Yes! My second to last day is finally here. And, wanting to stay grounded in my goal versus the media attention and interviews I’ve had this week (5 of them- Good Morning America, Journal Inquirer, Hartford Courant, Ithaca College View, Westerly Sun) and the celebrations and parties. I mean, I’m looking forward to celebrating but I’m concentrating on being in my mind, in my space and feeling good about it all. Yesterday’s ride was 55 miles from Smithtown area to Southold NY. It was congested and busy for most of the ride. Long gone are the days of solitude and the sounds of birds. Other than the traffic, the North Fork was pretty with farms and vineyards. The headwind was strong most of the day and even after feeling rested after my break in NYC, I was still tired. I never got my groove on yesterday.

I stayed with friends last night. Chris is a friend from Ithaca (he went to Cornell and I went to Ithaca College) where I went to school and his wife’s family has a home in Southold, only 15 miles or less from the Orient Point ferry to New London. Jean-Marie, Chris’s wife was there when I got to her folks home at 3:30. I met Jerry, her father and got settled, showered and crashed for an almost 2 hour nap! I haven’t been napping much on this trip, but because it’s the end, everything is taking more effort. A friend who called last night told me, “I think it’s because you know you can start to feel tired.”

After meeting Marie, Jean-Marie’s mom, we picked Chris up from the train he took from the city. Chris, Jean-Marie and I walked to a local dinner place. It’s so nice to eat seafood again, by the way! Didn’t really eat it throughout most of the middle of the country. My energy level was low, but I still really enjoyed reconnecting with Chris after so many years and meeting his awesome wife Jean-Marie! We walked home to the sound of crickets and distant voices from other homes and I fell fast asleep around 11. I woke up at 3am to use the bathroom and didn’t fall back to sleep until 4. My mind was racing. I know how overwhelming ending tomorrow is going to be. I want to breath and relax and feel and celebrate and embrace the end of a 23-year dream come true.

Chris, Jean-Marie and I

Chris, Jean-Marie and I

After Jean-Marie made a delicious breakfast, Chris and Jean-Marie cycled with me a couple of miles towards Orient Point (thanks to you both for cycling with me!!). I rode the rest of the way, feeling more relaxed than yesterday. I hopped on the ferry, excitedly awaiting touching ground in Connecticut, the state I grew up in. I saw the Gold Star Memorial Bridge, which I would soon cycle over and thought about all the times I’ve been over that bridge in my life. Probably starting as a baby. And now I see it through the eyes of someone that biked to it from Oregon.

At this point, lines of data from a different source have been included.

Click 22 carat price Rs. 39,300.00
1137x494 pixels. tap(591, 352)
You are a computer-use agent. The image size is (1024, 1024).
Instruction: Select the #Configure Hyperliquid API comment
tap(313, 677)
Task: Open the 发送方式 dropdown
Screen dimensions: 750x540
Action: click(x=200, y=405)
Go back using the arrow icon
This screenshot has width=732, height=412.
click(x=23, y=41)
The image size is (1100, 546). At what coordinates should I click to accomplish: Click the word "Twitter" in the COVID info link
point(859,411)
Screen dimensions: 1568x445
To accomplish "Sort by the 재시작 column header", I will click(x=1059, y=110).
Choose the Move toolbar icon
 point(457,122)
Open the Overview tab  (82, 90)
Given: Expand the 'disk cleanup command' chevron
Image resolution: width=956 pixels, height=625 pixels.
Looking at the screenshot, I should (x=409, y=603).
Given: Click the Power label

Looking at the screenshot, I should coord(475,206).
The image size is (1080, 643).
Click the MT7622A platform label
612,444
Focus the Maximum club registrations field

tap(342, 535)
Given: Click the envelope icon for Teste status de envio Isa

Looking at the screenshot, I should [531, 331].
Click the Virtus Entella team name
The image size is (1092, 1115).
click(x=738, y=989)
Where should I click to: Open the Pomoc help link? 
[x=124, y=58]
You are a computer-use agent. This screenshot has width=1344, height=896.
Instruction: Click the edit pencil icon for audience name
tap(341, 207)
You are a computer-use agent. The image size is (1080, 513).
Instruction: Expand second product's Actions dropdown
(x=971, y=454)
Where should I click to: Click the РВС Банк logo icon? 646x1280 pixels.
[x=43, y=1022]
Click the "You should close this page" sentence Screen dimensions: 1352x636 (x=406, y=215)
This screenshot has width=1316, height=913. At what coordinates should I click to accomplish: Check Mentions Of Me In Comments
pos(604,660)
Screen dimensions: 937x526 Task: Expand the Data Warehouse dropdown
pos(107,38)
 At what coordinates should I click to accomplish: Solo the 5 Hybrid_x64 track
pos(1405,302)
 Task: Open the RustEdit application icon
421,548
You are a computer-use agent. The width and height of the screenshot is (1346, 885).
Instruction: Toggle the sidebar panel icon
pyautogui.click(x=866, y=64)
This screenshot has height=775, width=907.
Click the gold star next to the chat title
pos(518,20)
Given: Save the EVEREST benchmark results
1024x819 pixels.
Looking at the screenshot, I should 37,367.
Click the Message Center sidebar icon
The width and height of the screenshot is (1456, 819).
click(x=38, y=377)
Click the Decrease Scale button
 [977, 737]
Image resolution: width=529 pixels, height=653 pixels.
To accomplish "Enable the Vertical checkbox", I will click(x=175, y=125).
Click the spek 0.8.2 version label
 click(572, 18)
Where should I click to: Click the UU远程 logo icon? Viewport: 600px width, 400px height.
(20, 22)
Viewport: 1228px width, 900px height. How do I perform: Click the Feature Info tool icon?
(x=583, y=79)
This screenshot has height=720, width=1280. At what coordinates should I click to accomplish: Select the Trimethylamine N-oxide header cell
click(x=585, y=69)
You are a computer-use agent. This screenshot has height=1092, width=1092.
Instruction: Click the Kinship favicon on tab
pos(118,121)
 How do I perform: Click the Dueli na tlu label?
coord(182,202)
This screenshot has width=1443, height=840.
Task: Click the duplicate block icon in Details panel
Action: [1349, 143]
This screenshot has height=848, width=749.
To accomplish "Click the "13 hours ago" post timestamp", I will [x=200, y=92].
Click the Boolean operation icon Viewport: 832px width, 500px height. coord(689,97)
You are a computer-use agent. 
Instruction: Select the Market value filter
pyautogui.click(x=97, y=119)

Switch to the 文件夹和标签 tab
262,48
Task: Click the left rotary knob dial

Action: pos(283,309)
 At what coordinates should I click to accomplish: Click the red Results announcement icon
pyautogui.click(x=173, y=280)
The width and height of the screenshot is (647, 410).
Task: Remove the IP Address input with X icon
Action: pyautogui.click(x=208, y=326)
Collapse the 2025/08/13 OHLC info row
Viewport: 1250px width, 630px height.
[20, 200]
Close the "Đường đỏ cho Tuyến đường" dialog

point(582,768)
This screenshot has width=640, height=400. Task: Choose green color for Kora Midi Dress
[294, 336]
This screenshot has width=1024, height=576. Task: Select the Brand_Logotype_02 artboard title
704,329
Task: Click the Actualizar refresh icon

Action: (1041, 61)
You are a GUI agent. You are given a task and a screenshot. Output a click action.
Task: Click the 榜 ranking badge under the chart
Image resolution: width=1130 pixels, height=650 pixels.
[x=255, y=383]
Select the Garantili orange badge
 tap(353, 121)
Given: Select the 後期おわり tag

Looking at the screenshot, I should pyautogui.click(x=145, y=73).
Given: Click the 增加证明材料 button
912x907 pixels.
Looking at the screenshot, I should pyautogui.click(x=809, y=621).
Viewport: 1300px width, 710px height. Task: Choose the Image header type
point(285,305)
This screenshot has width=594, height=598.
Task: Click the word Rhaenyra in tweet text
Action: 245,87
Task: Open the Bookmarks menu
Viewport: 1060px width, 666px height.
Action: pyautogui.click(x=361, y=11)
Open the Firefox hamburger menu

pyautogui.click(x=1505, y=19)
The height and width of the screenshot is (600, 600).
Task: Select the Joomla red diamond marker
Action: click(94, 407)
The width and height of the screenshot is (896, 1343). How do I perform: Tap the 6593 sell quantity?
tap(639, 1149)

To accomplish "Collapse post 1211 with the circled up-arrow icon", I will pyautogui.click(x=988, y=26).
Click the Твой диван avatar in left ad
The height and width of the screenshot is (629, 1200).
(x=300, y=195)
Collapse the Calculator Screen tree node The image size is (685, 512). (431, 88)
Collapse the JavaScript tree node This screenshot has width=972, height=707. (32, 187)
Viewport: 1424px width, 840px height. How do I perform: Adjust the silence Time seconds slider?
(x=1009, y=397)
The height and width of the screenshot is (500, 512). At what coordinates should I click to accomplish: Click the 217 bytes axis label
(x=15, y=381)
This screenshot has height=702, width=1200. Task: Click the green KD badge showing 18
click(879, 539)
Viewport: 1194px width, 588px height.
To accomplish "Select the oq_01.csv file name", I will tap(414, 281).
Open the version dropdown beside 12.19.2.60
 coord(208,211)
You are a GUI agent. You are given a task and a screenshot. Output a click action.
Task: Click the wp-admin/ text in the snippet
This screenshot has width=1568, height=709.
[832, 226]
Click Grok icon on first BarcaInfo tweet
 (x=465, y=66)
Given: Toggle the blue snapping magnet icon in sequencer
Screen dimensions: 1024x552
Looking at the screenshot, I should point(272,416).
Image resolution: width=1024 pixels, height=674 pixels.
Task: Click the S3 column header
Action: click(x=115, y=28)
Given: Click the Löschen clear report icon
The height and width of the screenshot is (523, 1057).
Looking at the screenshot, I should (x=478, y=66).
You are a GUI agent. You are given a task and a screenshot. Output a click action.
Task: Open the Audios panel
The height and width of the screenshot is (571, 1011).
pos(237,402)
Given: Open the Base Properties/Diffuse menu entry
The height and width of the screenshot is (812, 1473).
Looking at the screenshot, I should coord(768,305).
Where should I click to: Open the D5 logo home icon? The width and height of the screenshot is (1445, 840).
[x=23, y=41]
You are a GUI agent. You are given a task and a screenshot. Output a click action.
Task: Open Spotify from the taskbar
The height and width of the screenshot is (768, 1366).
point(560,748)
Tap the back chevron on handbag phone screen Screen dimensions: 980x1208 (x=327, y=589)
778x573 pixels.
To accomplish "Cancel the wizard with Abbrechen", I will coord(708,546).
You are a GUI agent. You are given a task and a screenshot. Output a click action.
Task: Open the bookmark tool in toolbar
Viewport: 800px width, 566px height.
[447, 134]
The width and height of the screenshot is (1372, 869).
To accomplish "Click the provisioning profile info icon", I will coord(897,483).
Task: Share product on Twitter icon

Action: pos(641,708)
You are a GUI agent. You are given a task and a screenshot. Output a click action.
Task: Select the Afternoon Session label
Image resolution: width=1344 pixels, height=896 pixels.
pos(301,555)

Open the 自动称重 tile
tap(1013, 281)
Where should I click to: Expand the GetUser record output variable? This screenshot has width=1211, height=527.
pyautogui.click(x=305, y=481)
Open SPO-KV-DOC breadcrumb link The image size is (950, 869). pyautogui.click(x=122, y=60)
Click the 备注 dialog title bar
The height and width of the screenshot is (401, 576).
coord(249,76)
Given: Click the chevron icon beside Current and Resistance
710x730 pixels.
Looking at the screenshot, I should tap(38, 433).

I got off the ferry, cycled over the bridge and headed towards my friend Alison’s. Alison is a close friend from college and lives in Stonington, my destination for tonight. She lives with her husband T (short for Terrance) and her kids MacKenzie (6) and Max (4). They have been following my trip each day and I know Max keeps asking each morning when Aunt Jess will be here. He even made me a map when I started my trip so I didn’t get lost coming. I’ve sent them postcards from almost every state! So, I’m very excited to pull up to their home today at 5!

Max's map, so I wouldn't get lost.

Max's map, so I wouldn't get lost.

Gerry, Marie, Chris and I

Gerry, Marie, Chris and I

Comments...

Some donation comments I've received recently. Thank you all so much. Only 3 more days to go! 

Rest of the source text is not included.